YOUR GOAL: Please quote exactly the lines below from the line containing "Task: Select the" to the line containing "Focus the رمز عبور password field", both lines included, and nothing else.

EXERCISE MATERIALS:
★ ★ ★ ★
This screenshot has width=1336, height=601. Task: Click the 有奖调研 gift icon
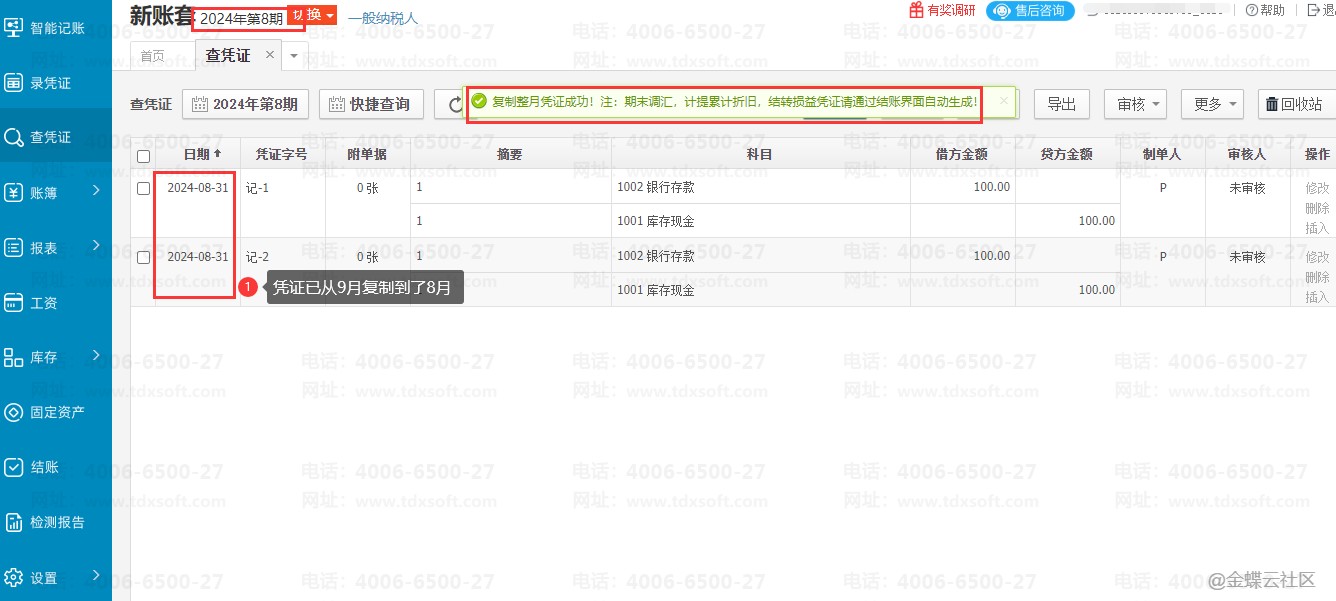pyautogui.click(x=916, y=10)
★ ★ ★ ★
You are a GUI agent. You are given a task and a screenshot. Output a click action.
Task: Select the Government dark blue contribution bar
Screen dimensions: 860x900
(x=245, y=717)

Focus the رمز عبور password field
★ ★ ★ ★
WRITTEN ANSWER:
Task: Select the Government dark blue contribution bar
Screen dimensions: 860x900
(x=245, y=717)

Focus the رمز عبور password field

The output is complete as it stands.